Resmi Dibentuk, IBMA Perkuat Ekosistem Pasar Emas Nasional
Menteri Koordinator Bidang Perekonomian Airlangga Hartarto mengatakan, pembentukan IBMA menandai fase baru dalam pengembangan industri bullion di Indonesia.
Menurutnya, setelah fondasi regulasi dan kelembagaan dibangun melalui implementasi kegiatan usaha bullion atau Bank Emas, tahap selanjutnya adalah menciptakan pasar yang semakin efisien, likuid, transparan, dan terintegrasi.
"Tantangan kita bukan hanya meningkatkan produksi, tetapi memastikan emas tersebut dikelola di dalam negeri sehingga menciptakan nilai tambah yang lebih besar bagi perekonomian nasional," kata Airlangga dalam peresmian IBMA di BSI Tower, Jakarta.
Airlangga berharap IBMA dapat menjadi katalis yang memperkuat kolaborasi antar pelaku industri sekaligus meningkatkan daya saing pasar bullion Indonesia.
IBMA sendiri beranggotakan pelaku usaha yang bergerak dari hulu hingga hilir, mulai dari perusahaan pertambangan emas, manufaktur dan pengolahan emas, perdagangan emas batangan, perusahaan pembiayaan dan lembaga keuangan nonbank, hingga bank bullion.

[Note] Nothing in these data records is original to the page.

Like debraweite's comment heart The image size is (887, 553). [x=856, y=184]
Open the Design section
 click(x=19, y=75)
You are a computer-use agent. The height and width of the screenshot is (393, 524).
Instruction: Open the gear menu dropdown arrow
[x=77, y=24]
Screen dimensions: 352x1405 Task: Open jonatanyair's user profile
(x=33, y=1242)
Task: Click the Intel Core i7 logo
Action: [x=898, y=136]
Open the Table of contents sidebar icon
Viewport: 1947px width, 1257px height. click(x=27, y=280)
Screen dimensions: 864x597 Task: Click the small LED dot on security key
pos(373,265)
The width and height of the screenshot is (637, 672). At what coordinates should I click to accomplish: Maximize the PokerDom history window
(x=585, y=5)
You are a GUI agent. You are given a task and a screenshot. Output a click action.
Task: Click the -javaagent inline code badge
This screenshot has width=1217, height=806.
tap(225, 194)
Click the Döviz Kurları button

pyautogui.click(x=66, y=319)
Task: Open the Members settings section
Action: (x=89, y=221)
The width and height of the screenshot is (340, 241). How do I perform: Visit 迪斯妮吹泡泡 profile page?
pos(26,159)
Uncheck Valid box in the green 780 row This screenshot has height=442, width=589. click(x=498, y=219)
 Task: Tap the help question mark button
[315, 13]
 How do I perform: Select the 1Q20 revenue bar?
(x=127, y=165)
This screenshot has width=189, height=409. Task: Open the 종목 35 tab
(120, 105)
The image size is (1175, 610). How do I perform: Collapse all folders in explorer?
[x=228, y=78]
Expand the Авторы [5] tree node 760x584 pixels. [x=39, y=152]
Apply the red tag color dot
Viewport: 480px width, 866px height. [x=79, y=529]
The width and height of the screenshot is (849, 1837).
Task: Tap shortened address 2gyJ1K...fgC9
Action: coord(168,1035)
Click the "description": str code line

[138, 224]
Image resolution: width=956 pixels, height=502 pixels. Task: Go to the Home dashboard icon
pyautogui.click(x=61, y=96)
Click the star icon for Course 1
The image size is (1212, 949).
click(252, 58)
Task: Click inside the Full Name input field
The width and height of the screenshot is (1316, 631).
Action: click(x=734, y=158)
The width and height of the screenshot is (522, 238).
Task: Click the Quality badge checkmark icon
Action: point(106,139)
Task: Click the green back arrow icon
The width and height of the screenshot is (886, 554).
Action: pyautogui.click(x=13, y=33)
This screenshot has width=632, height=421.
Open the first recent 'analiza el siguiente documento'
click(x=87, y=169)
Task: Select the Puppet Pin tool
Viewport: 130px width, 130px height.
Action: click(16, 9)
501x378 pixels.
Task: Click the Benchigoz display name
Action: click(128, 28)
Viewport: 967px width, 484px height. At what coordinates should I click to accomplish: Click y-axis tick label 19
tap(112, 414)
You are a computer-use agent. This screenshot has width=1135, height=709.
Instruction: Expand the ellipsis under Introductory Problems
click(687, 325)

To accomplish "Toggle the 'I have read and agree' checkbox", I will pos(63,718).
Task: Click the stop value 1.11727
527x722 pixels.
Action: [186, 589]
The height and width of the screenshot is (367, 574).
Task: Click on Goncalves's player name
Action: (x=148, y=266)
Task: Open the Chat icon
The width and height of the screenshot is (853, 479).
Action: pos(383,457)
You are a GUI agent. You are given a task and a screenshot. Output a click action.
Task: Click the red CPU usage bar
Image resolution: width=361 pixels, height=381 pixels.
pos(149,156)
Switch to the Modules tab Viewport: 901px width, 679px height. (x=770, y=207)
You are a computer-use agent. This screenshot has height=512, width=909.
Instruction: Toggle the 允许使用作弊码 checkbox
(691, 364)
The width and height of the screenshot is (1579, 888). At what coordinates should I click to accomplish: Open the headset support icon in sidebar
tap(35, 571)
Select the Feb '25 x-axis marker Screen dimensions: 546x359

Sejumlah perusahaan yang telah bergabung antara lain PT Pegadaian, Bank Syariah Indonesia (BSI), PT Hartadinata Abadi Tbk, UBS Gold, PT Amman Mineral Internasional Tbk (AMMAN), Galeri 24, Brinks Solution Indonesia, ICDX Group, PT Central Mega Kencana, PT Sentral Kreasi Kencana, serta PT Laku Emas Indonesia.
Direktur Pemasaran, Penjualan dan Pengembangan Produk PT Pegadaian sekaligus Ketua Umum IBMA, Selfie Dewiyanti mengatakan, asosiasi tersebut diharapkan menjadi akselerator dalam membangun ekosistem perdagangan dan jasa bullion nasional yang transparan serta berdaya saing global.
"Melalui penguatan wadah ini, seluruh pelaku industri didorong untuk menciptakan pasar bullion Indonesia yang kredibel, kompetitif, dan memenuhi standar internasional," kata Selfie.
Selfie menuturkan, dalam jangka panjang IBMA diharapkan mampu mendorong transformasi Indonesia dari negara produsen emas menjadi pusat perdagangan dan jasa bullion atau bullion hub di kawasan regional.
Penguatan ekosistem bullion juga dinilai dapat membuka peluang lebih besar bagi pengembangan layanan keuangan berbasis emas, seperti tabungan, pembiayaan, perdagangan, dan penitipan emas.
“Dengan ekosistem yang semakin kuat, Indonesia tidak hanya akan menjadi negara penghasil emas, tetapi juga berkembang sebagai pusat perdagangan dan jasa bullion di kawasan yang mampu memberikan kontribusi lebih besar terhadap investasi, pendalaman pasar keuangan, dan pertumbuhan ekonomi nasional," ujar Selfie.
Pembentukan IBMA juga menjadi bagian dari upaya pemerintah memperkuat rantai nilai emas nasional dari hulu hingga hilir.
Langkah tersebut mencakup peningkatan kapasitas industri pengolahan emas, pengembangan jasa keuangan bullion, penyempurnaan regulasi, insentif fiskal, serta harmonisasi standar industri dengan praktik internasional.